In this brief guide, we are going to answer the question “ What can go wrong between exchange and completion? “.

If you are planning on buying a house then you may be interested in knowing what could possibly go wrong between exchange and completion to ensure you are well prepared for any eventualities.

What can go wrong between exchange and completion?

A lot of things can go wrong between exchange and completion e.g

  • The house could burn down, fall due to structural issues or be vandalised
  • You could find Japanese knotweed or other serious issues
  • The mortgage lender could withdraw their mortgage offer
  • House prices could fall
  • The seller could pull out of the sale.
  • You could lose your job
  • The mortgage lender could revise their mortgage offer

In some of these cases, you can prepare for these eventualities but in some cases, you are simply a pawn on the chessboard and you must wait it out before deciding your next move.

We will elaborate on all of the things above which could go wrong between exchange and completion.

The house could burn down, fall due to structural issues or be vandalised

Between exchange and completion, the house could burn down due to a fire, be vandalised by thieves or simply fall down due to structural issues. 

Whilst these are things that have certainly happened to others, there is no way of predicting when these sort of things could occur but there are a few steps you should take to ensure you are well covered.

You should get home insurance prior to an exchange and this will cover you if anything should happen to the house between exchange and completion.

Most mortgage lenders may insist you have home insurance before completion and there are some that will require you have it at the exchange of contracts but getting home insurance before the exchange of contracts will be your best bet to avoid any of the issues mentioned above seriously affecting you.

You could find Japanese knotweed or other serious issues

Another thing that could go wrong between exchange and completion is that you could find other serious issues such as damp, Japanese knotweed or structural issues at the property.

This may give cause for concern and have you wondering if you should indeed go ahead with the property purchase or not.

The easiest thing to do in this instance is to contact your conveyancer and discuss your options with them.

It may be the case that the sale contracts allow you to pull out of the same with no cost to yourself if such issues are detected.

To prevent things getting to this stage you should try and have a property survey before you commit to buying a property.

A property survey will check for these issues and if these issues are found later on you may be able to sue the surveyor for compensation.

The mortgage lender could withdraw their mortgage offer

Another thing which could go wrong between exchange and completion is that the mortgage lender could withdraw their mortgage offer.

This could be for a variety of reasons including:

  • The property price is inflated and hence the loan to value on the mortgage is incorrect
  • A final credit check before completion revealed some troubling issues.
  • A fraud check from the mortgage lender revealed a CIFAS warning

There are a variety of reasons why a mortgage lender will withdraw their mortgage offer. In some cases, they will inform you of why they have made this decision but in others, they may not.

- WHAT TO DO:
1 - Duplicate the portion of the home-buying guide from "In some of these" to "house between exchange and completion.".
2 - Write the next part of the guide to what can go wrong between exchange and completion, picking up right after its final sentence.
The lines that follow come from a separate source.

- SUPPLIED DATA:

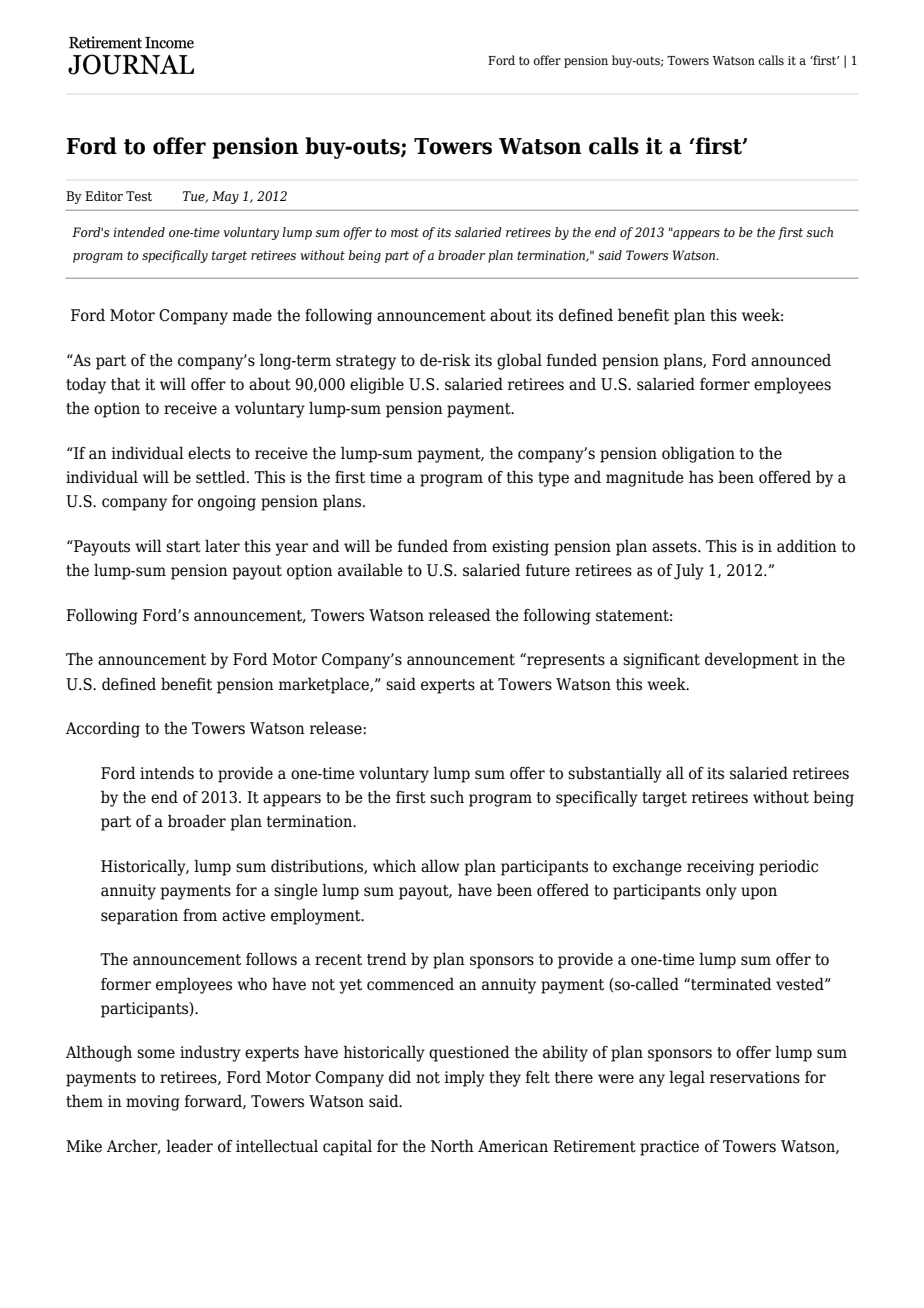 Image resolution: width=924 pixels, height=1308 pixels. Describe the element at coordinates (153, 1103) in the screenshot. I see `moving` at that location.
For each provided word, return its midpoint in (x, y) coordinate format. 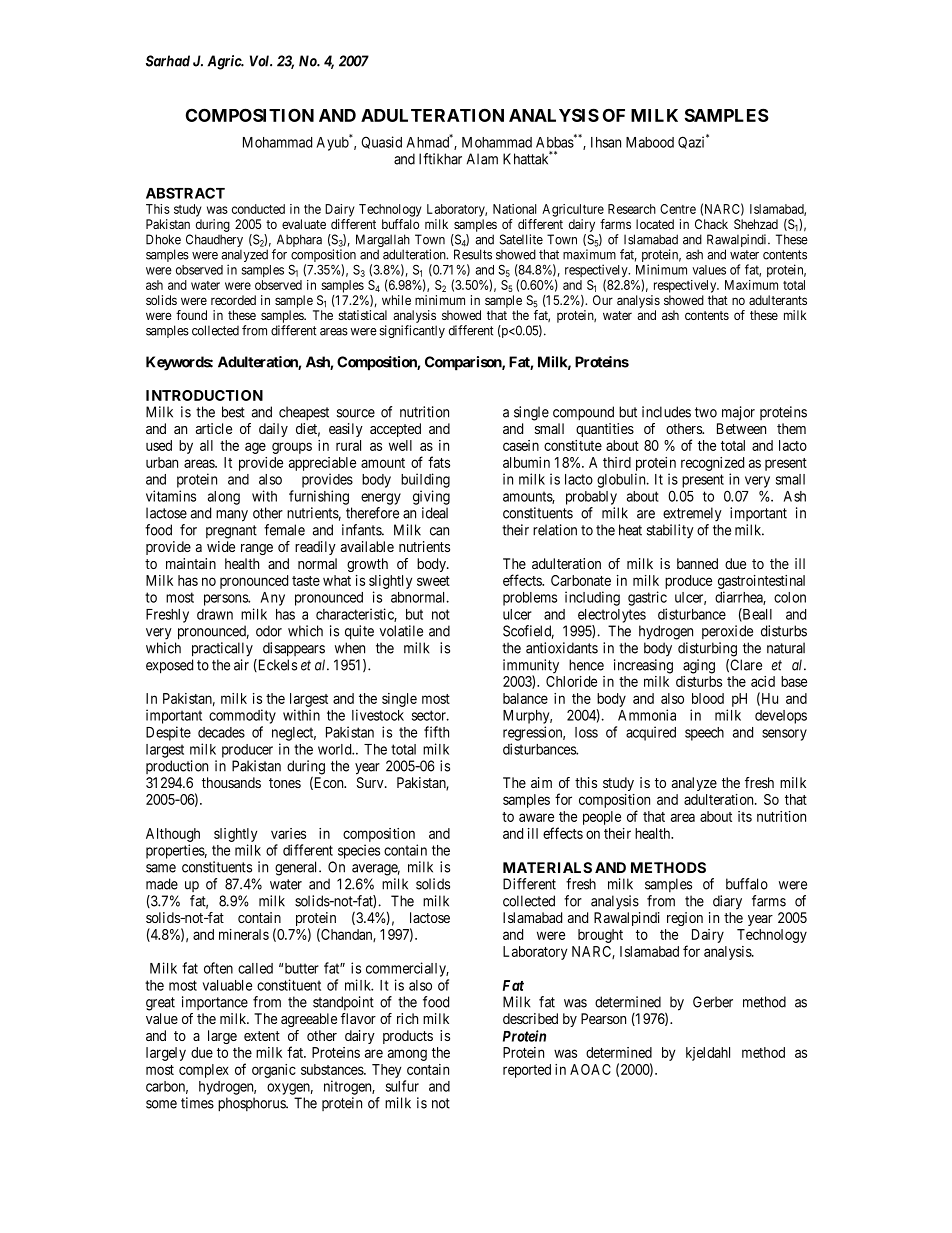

- RESPONSES PER TASK:
1 -
In some of these cases, you can prepare for these eventualities but in some cases, you are simply a pawn on the chessboard and you must wait it out before deciding your next move.

We will elaborate on all of the things above which could go wrong between exchange and completion.

The house could burn down, fall due to structural issues or be vandalised

Between exchange and completion, the house could burn down due to a fire, be vandalised by thieves or simply fall down due to structural issues. 

Whilst these are things that have certainly happened to others, there is no way of predicting when these sort of things could occur but there are a few steps you should take to ensure you are well covered.

You should get home insurance prior to an exchange and this will cover you if anything should happen to the house between exchange and completion.

2 -
If you have a mortgage broker, you could ask your mortgage broker to make inquiries as to why your mortgage offer was withdrawn.

House prices could fall

Another thing which could go wrong between exchange and completion is house prices could fall.

House prices could slowly or rapidly fall due to a change in the UK’s economic situation.

The issue with house prices falling is that the mortgage lender may require you to undergo a new mortgage valuation which could make you ineligible for the mortgage.

You may also not want to buy a house which is now overpriced and hence you may want to consider pulling out of the sale.

The seller could pull out of the sale

Another common issue which most buyers face is that they could be gazumped and the seller could pull out of the sale due to having a much better offer on the property.

If this is the case, then the seller should refund you your exchange deposit and you may be able to claim compensation from them for other costs such as:

  • Removal costs
  • Moving costs
  • Mortgage interest
  • Lost income
  • Mortgage fees

You could lose your job

Another thing which could go wrong between exchange and completion is that you could lose your job.

If you lose your job between exchange and completion you should inform your mortgage lender as soon as possible.

 keeping this information away from them could be classed as mortgage fraud.

If you lose your job you will usually not be able to afford the monthly mortgage repayments except you have sufficient savings.

Taking on the mortgage in this position may be very risky. 

if you are not certain you will get a new job in minimal time then you should inform the mortgage lender.

The mortgage lender could revise their mortgage offer

The mortgage lender could also revise the mortgage offer.

They could do this if your circumstances change before you complete on the mortgage or if their lending criteria changes before you complete on the mortgage.

What can hold up exchange of contracts?

There are various things which could hold up the exchange of contracts, some of these include property chains, slow sellers or slow conveyancers.

Use a mortgage broker

You may want to consider using an independent mortgage broker to get a mortgage.

Mortgage brokers are important as they can access mortgage products from across the whole of the market in some cases.

This could be over 11,000 mortgage products. This may have some advantages rather than going directly to a mortgage lender.

A mortgage broker will look to understand your financial circumstances and then provide recommendations on which mortgage products may be suitable for you based on your mortgage affordability.

After giving you these mortgage recommendations, most mortgage brokers will seek your consent to apply for a mortgage in principle. 

This will allow you to shop for your home easier as more estate agents and sellers may take you seriously or it will give you confidence that your mortgage is indeed a possibility before you make a full mortgage application. 

Once you have found a home you want to buy and are satisfied with the mortgage offer for your mortgage then the mortgage broker will then look to get you a mortgage offer.

This will come with a key facts illustration document which details out the features of your mortgage including how much you will pay per month.

It will also contain information on if there are any limits such as early repayment fees, or annual overpayment limits.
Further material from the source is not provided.